In 2008, the Heitkamp-Deilmann-Haniel GmbH was renamed as Heitkamp BauHolding GmbH, which is its name today.

The Heitkamp BauHolding GmbH combines now the following four business areas: civil engineering and power plant construction under the Heitkamp Ingenieur- und Kraftwerksbau GmbH brand; infrastructure building under the Heitkamp Umwelttechnik GmbH, Heitkamp Erd- und Straßenbau GmbH brand; universal construction under the Domoplan GmbH, Heitkamp ProjektPartner GmbH brand; and special construction under the BuM Beton- und Monierbau GmbH, Bergsicherung Schneeberg GmbH, and Bergsicherung Ilfeld GmbH brands.

Currently, the largest project abroad involves the construction of the Olkiluoto nuclear power plant in Finland.
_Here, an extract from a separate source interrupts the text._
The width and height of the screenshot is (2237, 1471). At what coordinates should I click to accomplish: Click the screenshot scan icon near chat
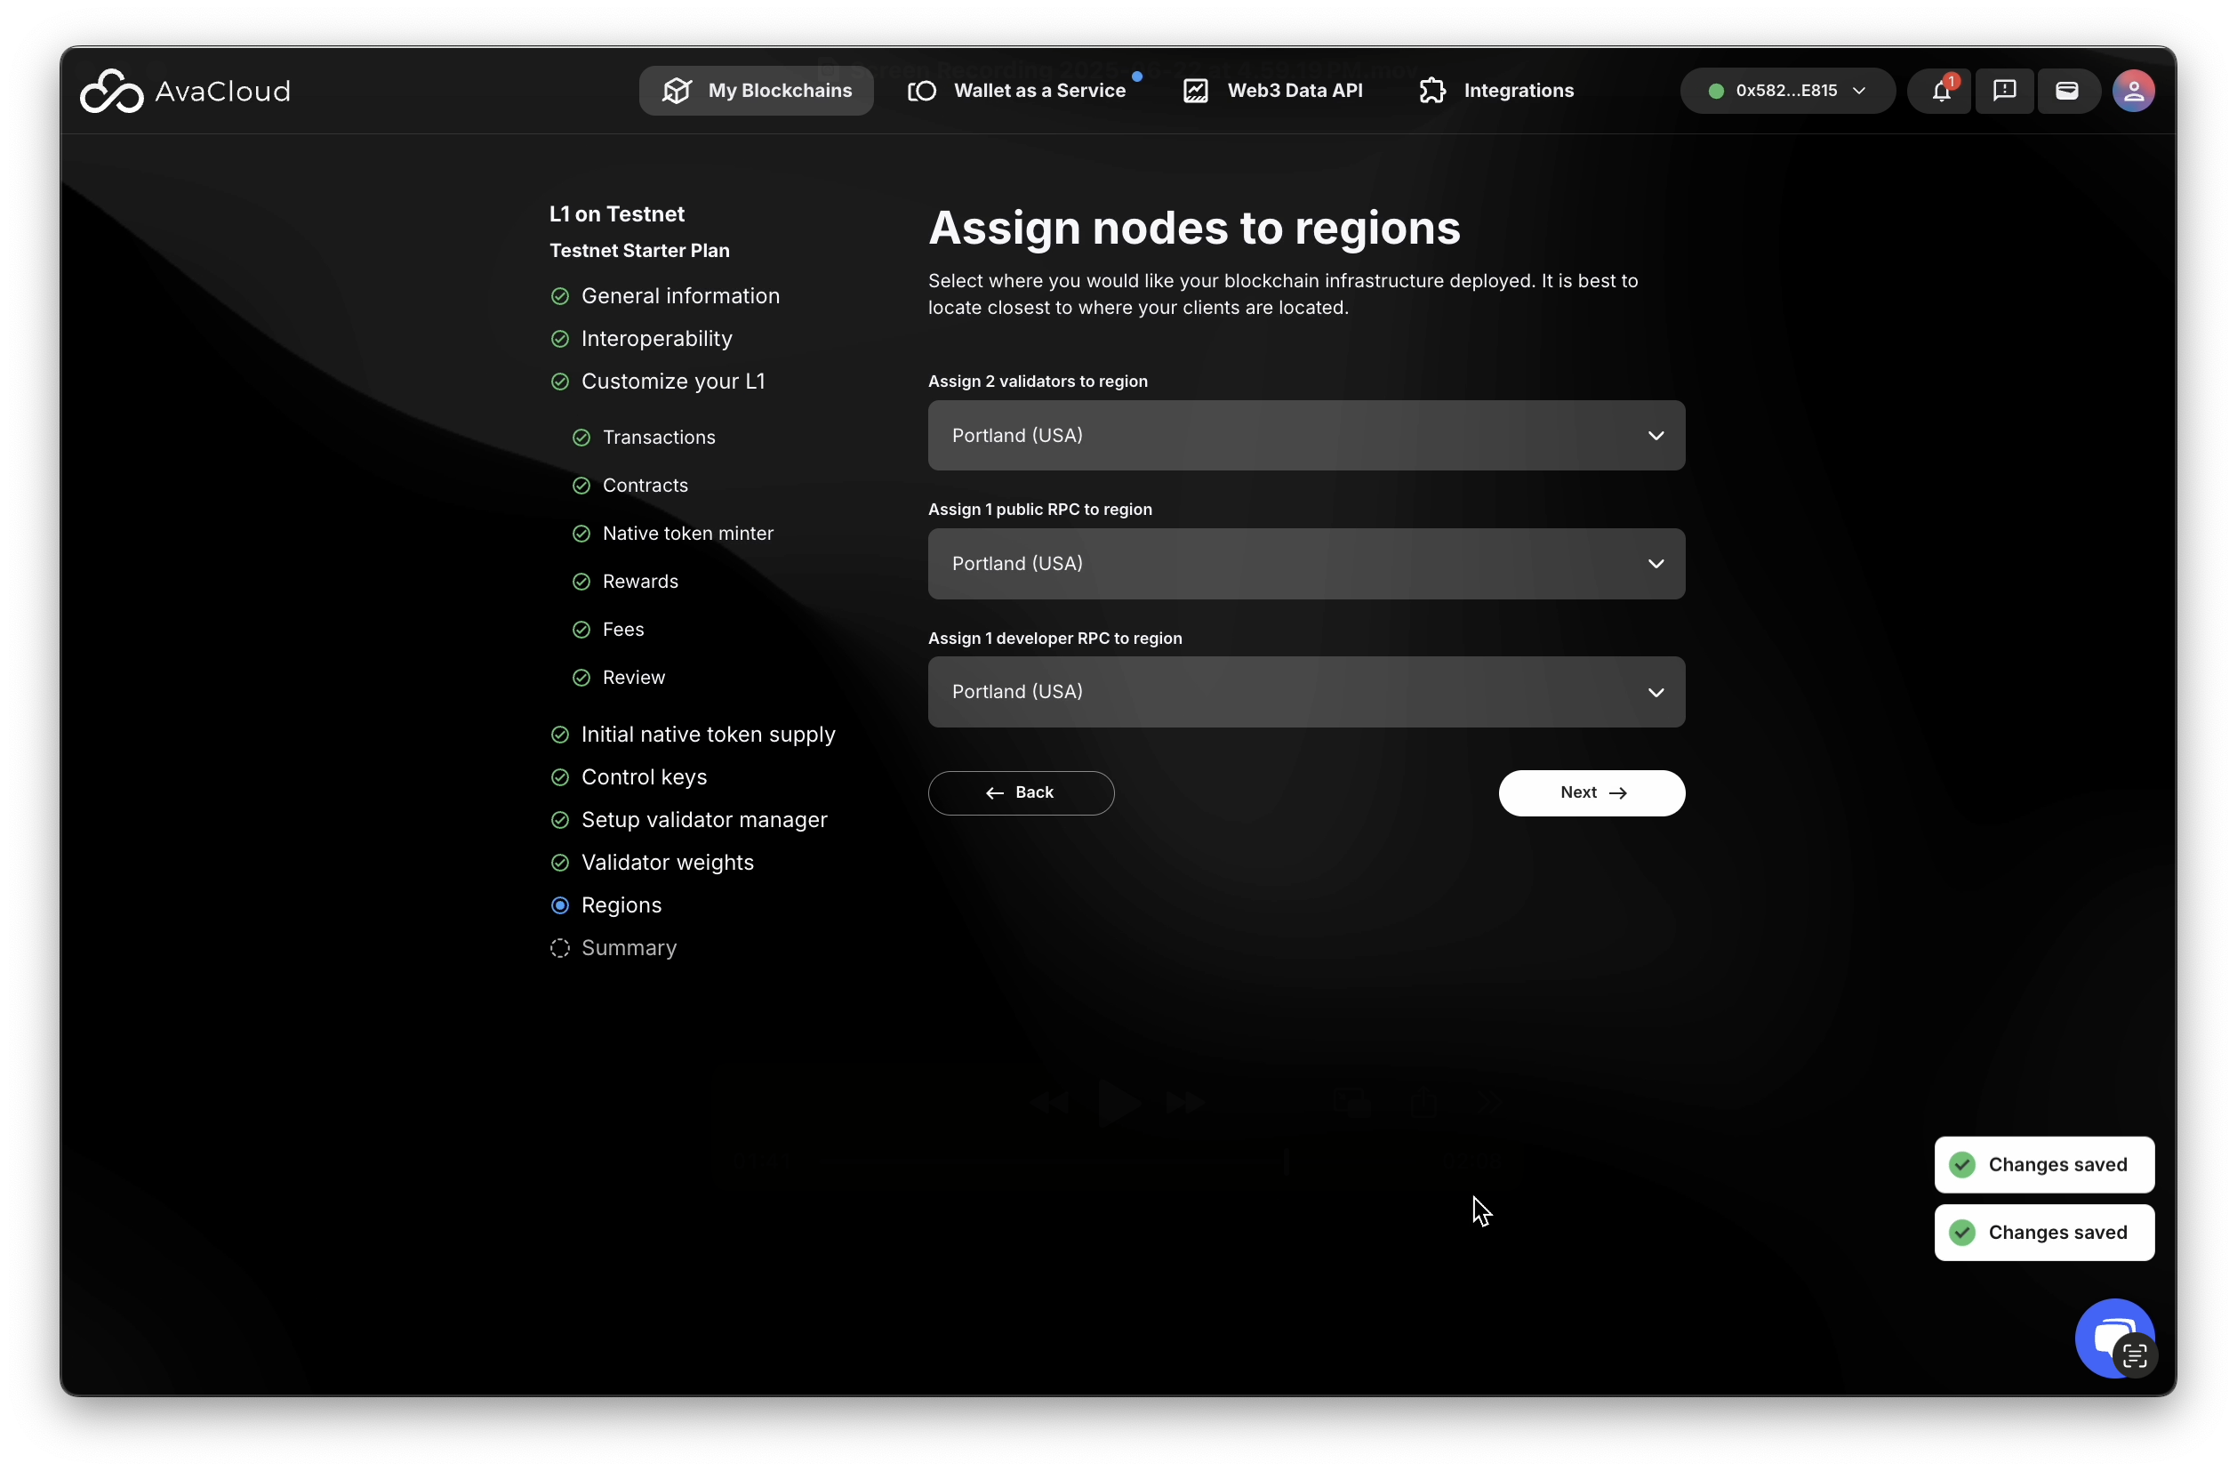coord(2135,1355)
They were involved under Heitkamp Erd- und Straßenbau GmbH brand in the construction of the Lake Phoenix in Dortmund-Hörde as well as the widening to 6-lanes and modernization of motorways, including the Autobahn 1, 2, 40 and 42 motorways deserves special mention. They were also involved in the redevelopment of the Kamener Kreuz.
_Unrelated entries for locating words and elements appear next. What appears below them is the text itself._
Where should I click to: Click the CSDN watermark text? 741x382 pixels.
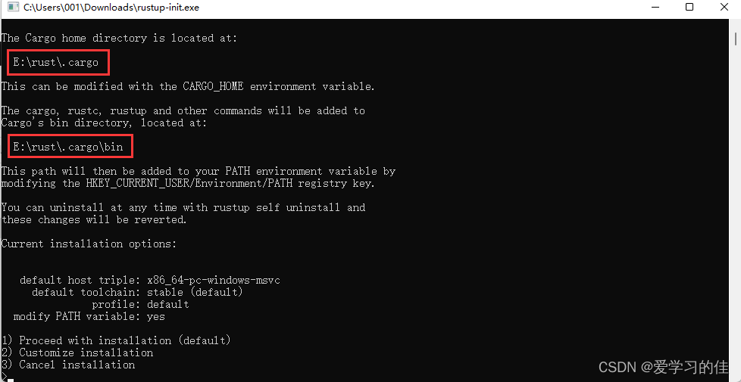pos(663,368)

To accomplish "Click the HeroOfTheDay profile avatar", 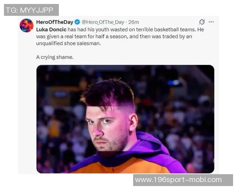I will pos(26,25).
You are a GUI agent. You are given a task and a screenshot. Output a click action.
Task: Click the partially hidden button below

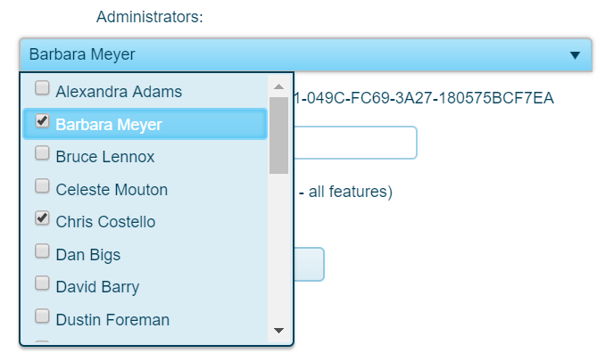pos(309,265)
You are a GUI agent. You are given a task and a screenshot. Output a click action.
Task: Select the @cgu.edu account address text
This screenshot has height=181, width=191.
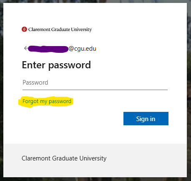[82, 49]

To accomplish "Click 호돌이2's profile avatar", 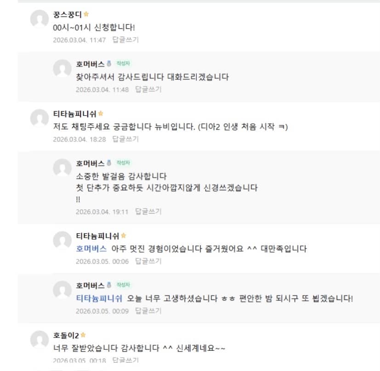I will point(39,340).
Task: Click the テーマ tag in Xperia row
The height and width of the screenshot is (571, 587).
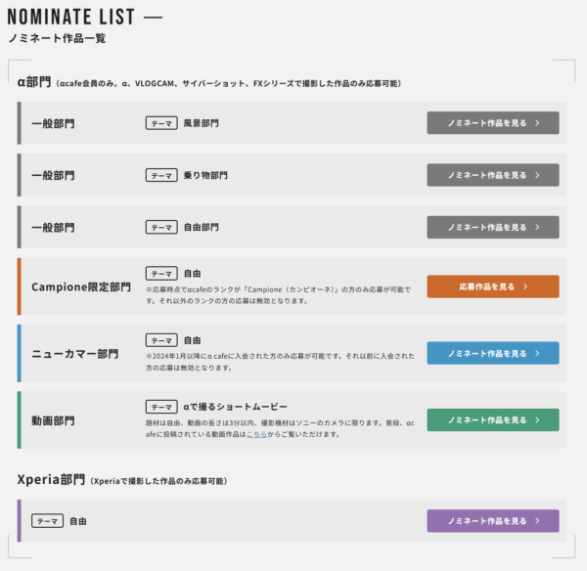Action: (47, 521)
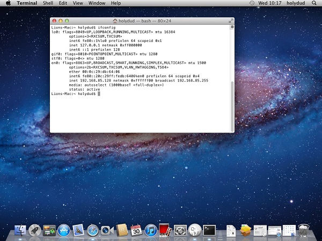Click the Time Machine menu bar icon
Viewport: 322px width, 241px height.
(252, 3)
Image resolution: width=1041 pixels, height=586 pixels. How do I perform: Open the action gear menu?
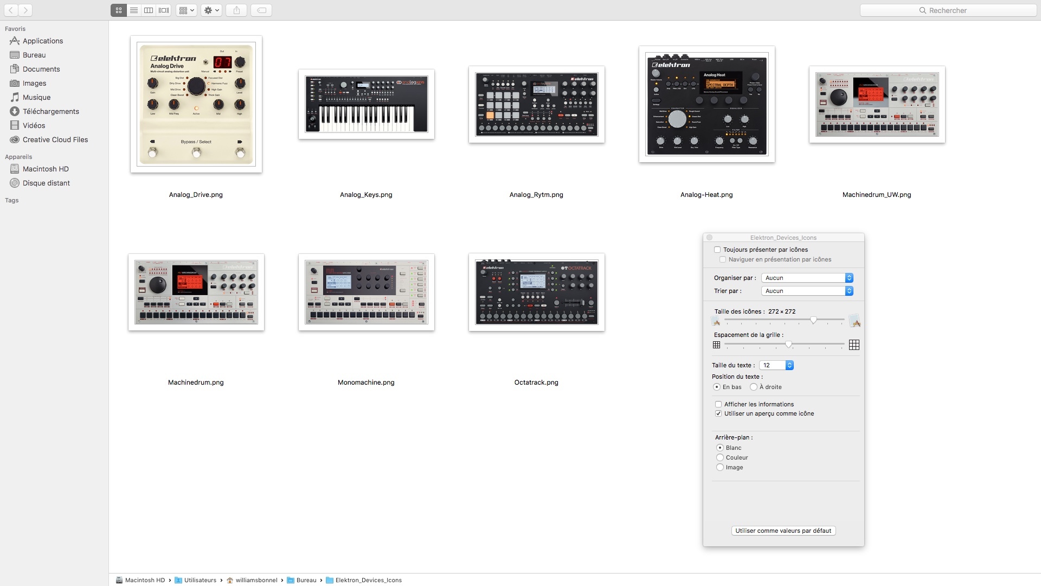click(211, 10)
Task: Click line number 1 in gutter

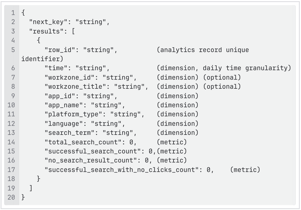Action: (x=13, y=13)
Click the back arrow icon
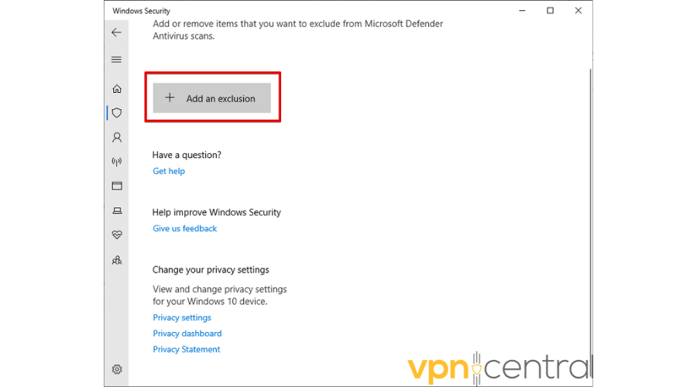This screenshot has height=387, width=697. click(116, 33)
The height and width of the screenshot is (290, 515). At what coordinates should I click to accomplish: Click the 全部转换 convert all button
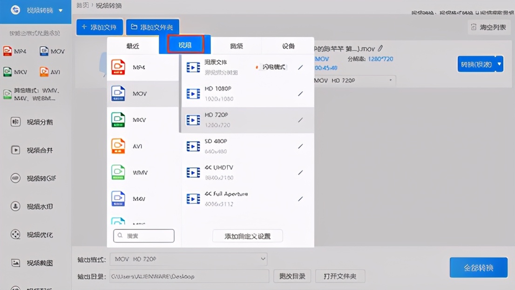pos(478,268)
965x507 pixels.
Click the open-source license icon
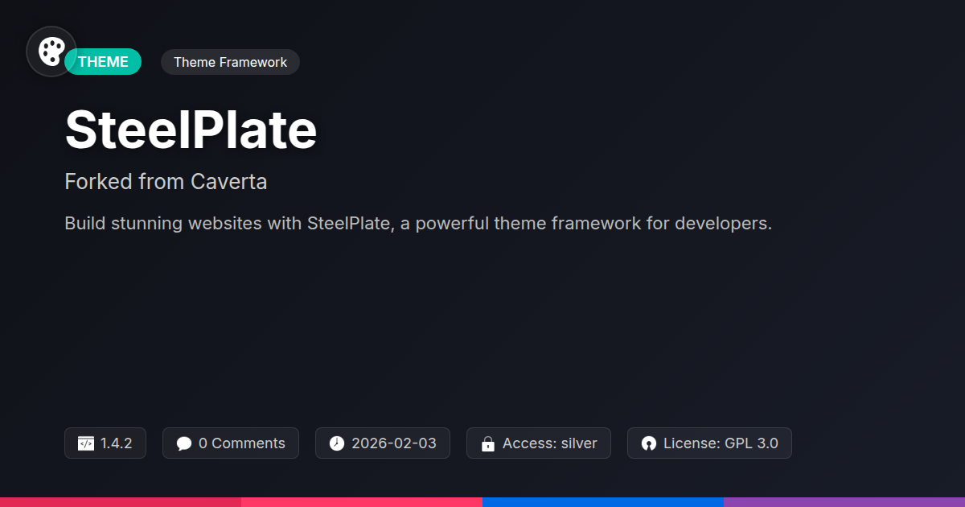649,443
In February 2009, Jürgen R. Thumann, a great-grandson of the founder of the company, took over the majority of the shares in the Heitkamp Group. Since then, he has been the chairman of the board of directors. Heitkamp-Deilmann-Haniel GmbH changed its name to Heitkamp BauHolding.

In 2013, the company relocated to a new headquarters on the Pluto site in Herne. In 2014, the Heitkamp bridge and civil engineering company was founded.